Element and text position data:
########

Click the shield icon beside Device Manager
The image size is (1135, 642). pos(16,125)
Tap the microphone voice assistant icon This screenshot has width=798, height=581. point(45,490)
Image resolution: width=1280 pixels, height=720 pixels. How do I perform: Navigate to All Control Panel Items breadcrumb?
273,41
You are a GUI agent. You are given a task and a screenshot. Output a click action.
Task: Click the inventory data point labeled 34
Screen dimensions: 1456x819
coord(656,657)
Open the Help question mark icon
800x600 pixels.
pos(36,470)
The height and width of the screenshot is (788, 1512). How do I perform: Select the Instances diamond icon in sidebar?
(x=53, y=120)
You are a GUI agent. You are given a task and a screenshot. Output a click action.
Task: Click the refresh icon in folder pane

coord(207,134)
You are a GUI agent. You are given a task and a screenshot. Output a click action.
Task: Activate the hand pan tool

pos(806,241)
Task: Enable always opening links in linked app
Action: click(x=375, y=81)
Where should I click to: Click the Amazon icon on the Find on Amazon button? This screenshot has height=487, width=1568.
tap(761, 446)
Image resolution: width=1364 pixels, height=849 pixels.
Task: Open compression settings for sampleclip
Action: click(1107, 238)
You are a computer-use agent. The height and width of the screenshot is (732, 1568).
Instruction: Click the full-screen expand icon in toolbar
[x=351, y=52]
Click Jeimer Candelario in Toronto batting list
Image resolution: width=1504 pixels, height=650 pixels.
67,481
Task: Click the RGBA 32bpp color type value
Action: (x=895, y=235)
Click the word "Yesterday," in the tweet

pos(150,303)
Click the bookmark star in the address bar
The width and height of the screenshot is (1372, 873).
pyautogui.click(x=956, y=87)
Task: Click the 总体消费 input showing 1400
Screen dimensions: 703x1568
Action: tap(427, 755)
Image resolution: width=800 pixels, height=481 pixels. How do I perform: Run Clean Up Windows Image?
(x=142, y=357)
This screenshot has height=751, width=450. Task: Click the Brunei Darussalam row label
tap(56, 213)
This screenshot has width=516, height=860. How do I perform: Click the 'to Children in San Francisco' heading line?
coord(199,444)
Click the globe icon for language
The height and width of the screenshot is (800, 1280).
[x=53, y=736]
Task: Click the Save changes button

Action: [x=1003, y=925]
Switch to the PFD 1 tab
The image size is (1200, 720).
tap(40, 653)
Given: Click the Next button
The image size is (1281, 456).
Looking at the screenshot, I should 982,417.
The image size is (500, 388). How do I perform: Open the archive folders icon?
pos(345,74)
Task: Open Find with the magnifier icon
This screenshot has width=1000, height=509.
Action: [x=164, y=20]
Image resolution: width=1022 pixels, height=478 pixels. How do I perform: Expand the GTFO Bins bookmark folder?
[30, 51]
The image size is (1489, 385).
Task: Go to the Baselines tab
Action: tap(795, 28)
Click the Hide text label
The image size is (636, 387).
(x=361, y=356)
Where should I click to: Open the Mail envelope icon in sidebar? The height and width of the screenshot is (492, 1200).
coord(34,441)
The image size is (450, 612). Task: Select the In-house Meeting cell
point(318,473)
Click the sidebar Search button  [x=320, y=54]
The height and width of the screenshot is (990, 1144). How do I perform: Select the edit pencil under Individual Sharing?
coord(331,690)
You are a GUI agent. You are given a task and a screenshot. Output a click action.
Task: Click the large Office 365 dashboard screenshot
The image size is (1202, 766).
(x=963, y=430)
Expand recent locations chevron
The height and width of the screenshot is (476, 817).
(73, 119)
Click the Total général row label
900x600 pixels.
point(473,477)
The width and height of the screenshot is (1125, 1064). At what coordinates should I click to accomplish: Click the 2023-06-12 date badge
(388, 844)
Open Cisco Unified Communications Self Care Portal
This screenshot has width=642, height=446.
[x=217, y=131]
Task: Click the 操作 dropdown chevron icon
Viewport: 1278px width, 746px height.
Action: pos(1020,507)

########

▶ **GOAL**
Please swap "shield icon" for "lock icon" in the items, starting at the first line and ending at the line that contains "Tap the microphone". Write those lines out again with nothing else changed.

▶ **EXERCISE OUTPUT**
Click the lock icon beside Device Manager
The image size is (1135, 642). pos(16,125)
Tap the microphone voice assistant icon This screenshot has width=798, height=581. point(45,490)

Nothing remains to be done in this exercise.